There are also new documentaries, one about the reinvention of Barbie, the brainchild of Ruth Handler (“Tiny Shoulders: Rethinking Barbie”), and another about the iconic jazz record label Blue Note, the creation of two refugees from the Nazis, Alfred Lion and Francis Wolff (“Blue Note Records: Beyond the Notes”).

Tribeca also has a well-deserved reputation as a showcase for new Israeli film talent, and two of the more striking offerings in the festival are the work of Israeli women, “Dead Women Walking” by Hagar Ben Asher and “Virgins” by first-timer Keren Ben Rafael.

Ben Asher is a figure of some controversy in Israel, thanks in no small part to her debut feature “The Slut,” which immediately established her as a talented and outspoken actress-writer-director who would go her own way regardless of consequences. Subsequent films have solidified that reputation, which hardly prepares a viewer for “Dead Women Walking.” A fiction film composed of nine vignettes around convicted murderers awaiting execution in the U.S., the film is surprisingly low-key, all the more powerful because of Ben Asher’s restraint.

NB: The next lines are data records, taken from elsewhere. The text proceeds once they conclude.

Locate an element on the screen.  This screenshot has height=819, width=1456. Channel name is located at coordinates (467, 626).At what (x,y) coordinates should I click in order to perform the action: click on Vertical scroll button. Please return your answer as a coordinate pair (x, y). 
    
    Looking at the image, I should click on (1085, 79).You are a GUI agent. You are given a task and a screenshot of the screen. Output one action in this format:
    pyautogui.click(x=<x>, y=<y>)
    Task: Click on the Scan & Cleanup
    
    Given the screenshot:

Her main concern is the minutiae of daily life in the months and hours before the death sentence is carried out. Not surprisingly, the women are drawn almost exclusively from the lower end of the socioeconomic ladder but Ben Asher manages to find compelling variations. She extends her concerns to a nun whose compassion for one prisoner oversteps the law, and to the families of both offenders and victims.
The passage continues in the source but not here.